■ **Brief**
I would like the line with "The image size is (969, 620)." and every line after it, down to the end of the entries below, output exactly and without pictures.
-------- Data records
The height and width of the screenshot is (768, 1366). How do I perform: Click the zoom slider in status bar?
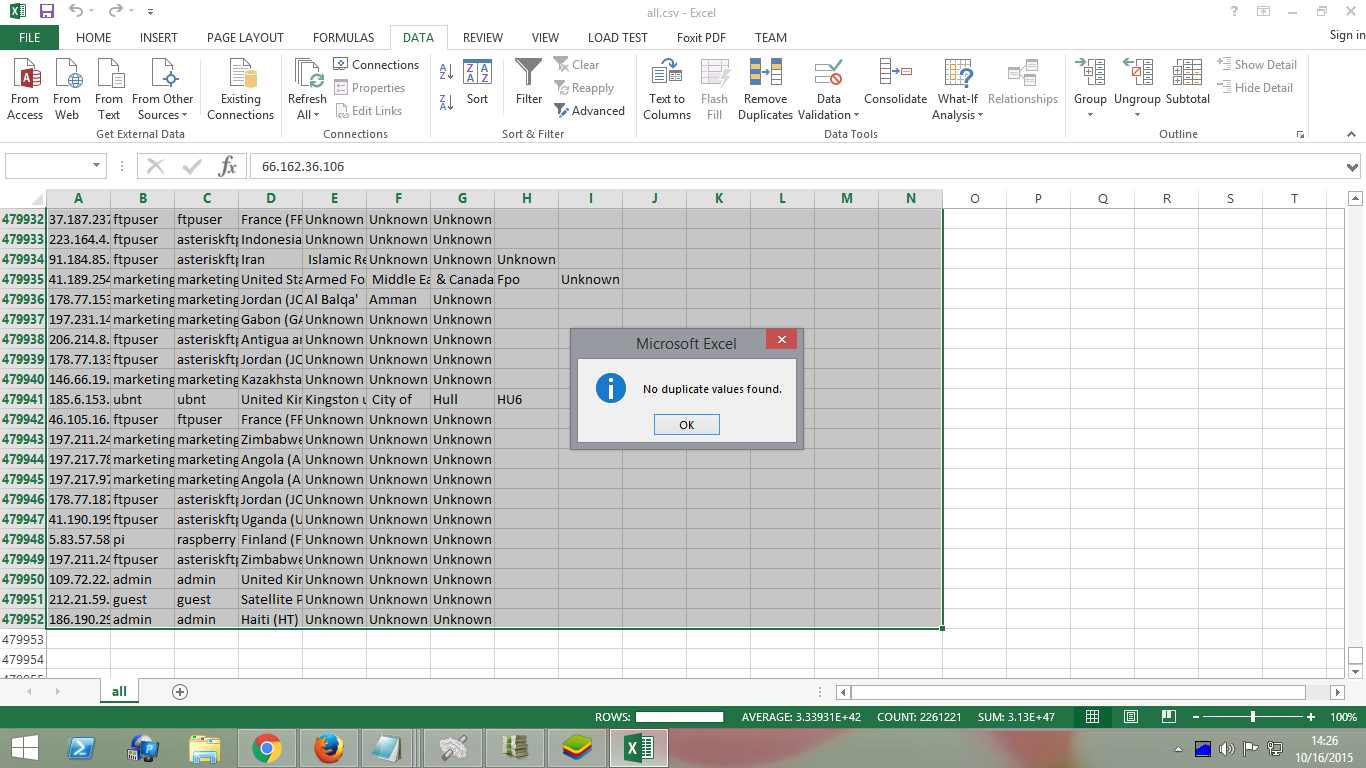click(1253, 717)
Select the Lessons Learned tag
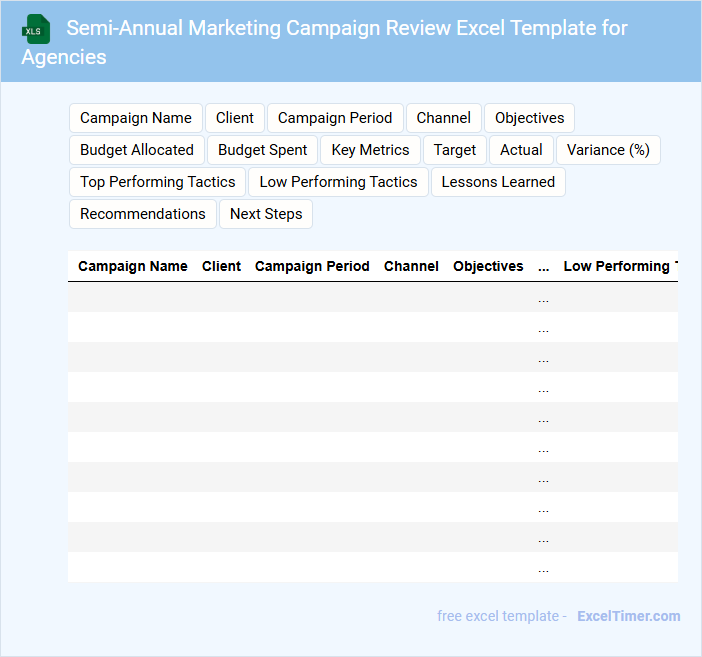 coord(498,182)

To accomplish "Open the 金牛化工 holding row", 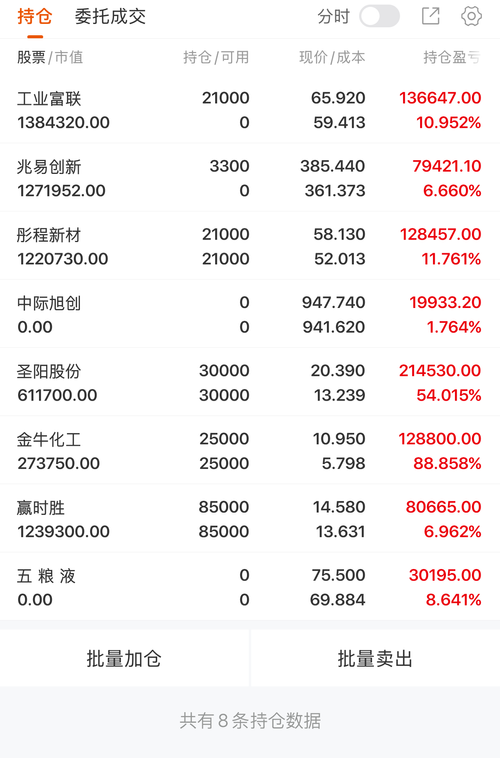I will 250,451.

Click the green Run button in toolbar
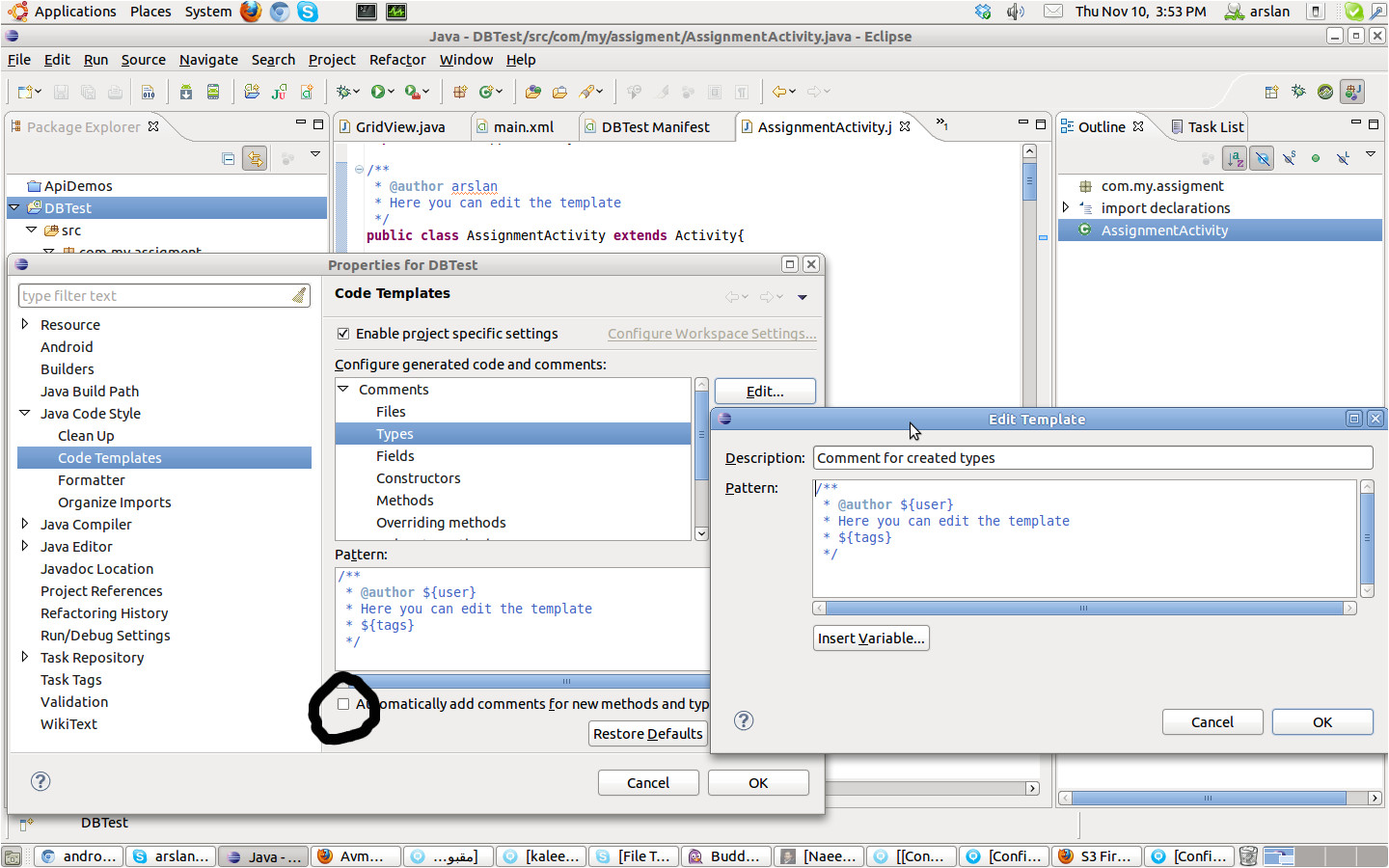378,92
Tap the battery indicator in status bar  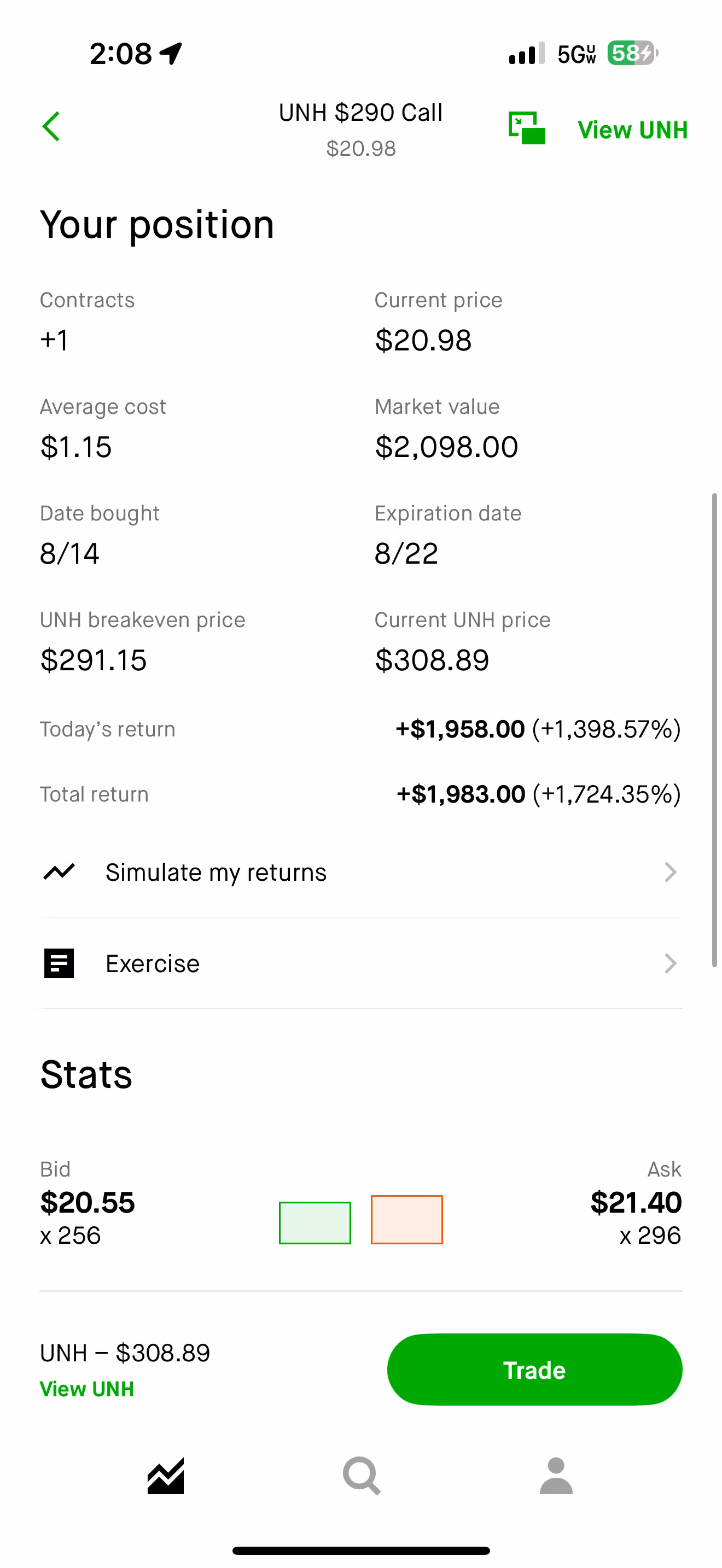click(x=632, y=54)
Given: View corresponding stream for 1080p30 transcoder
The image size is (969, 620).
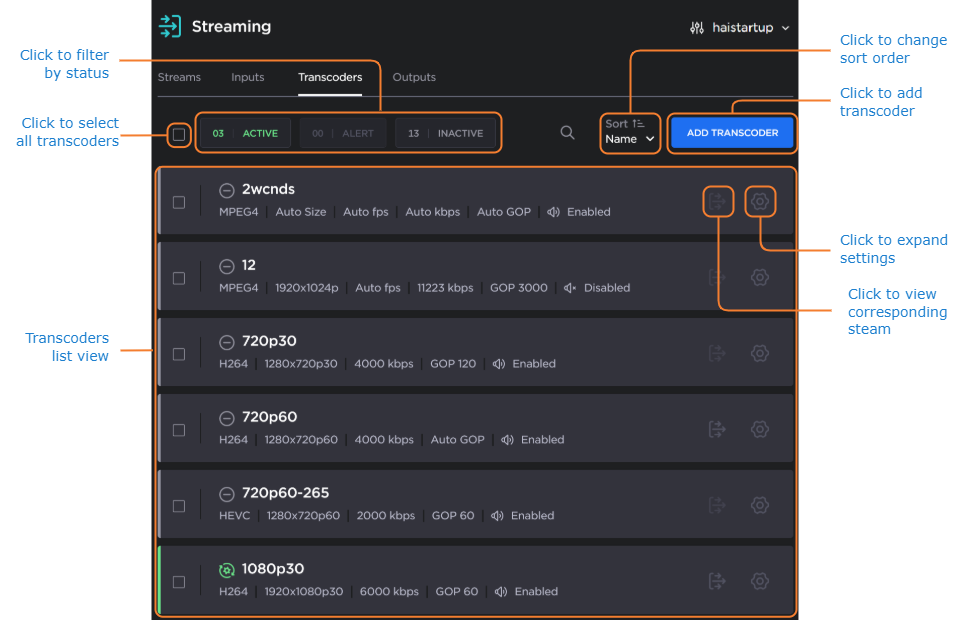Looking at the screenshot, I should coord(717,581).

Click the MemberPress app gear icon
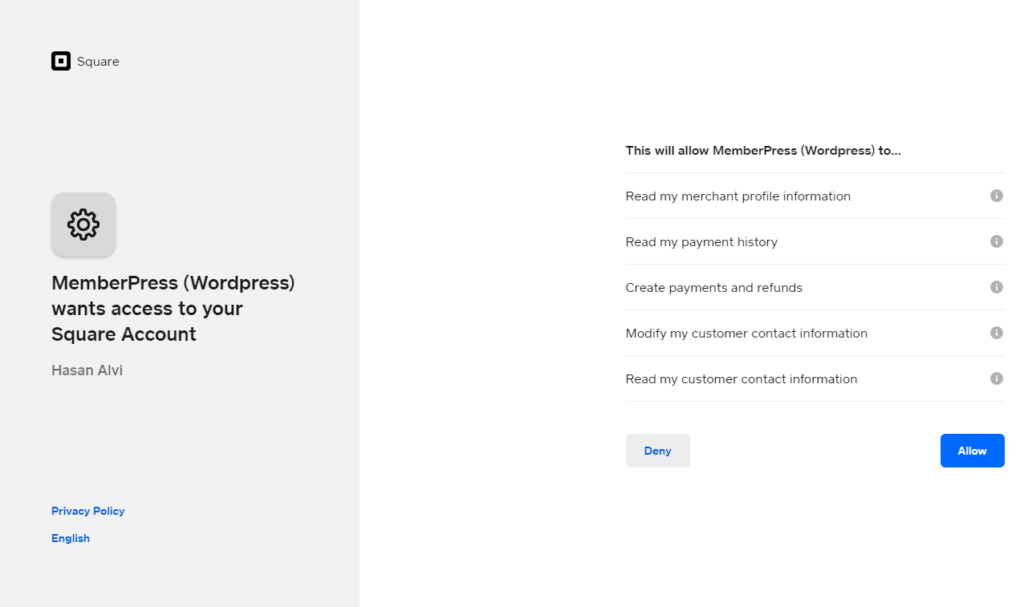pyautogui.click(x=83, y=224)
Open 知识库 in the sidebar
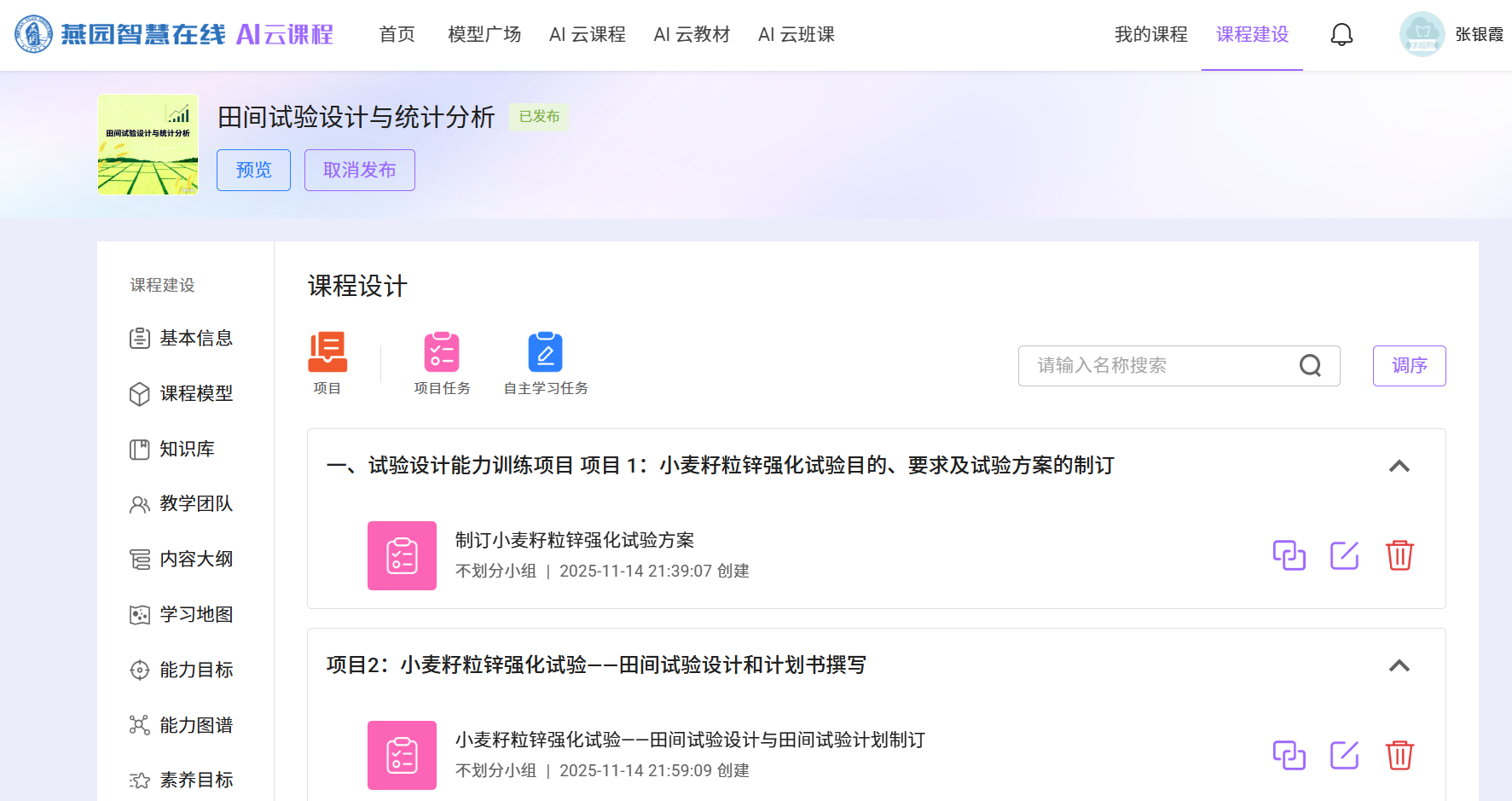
----------------
■ **Task result**
The image size is (969, 620).
Looking at the screenshot, I should coord(717,581).

Click the MemberPress app gear icon
pyautogui.click(x=83, y=224)
Open 知识库 in the sidebar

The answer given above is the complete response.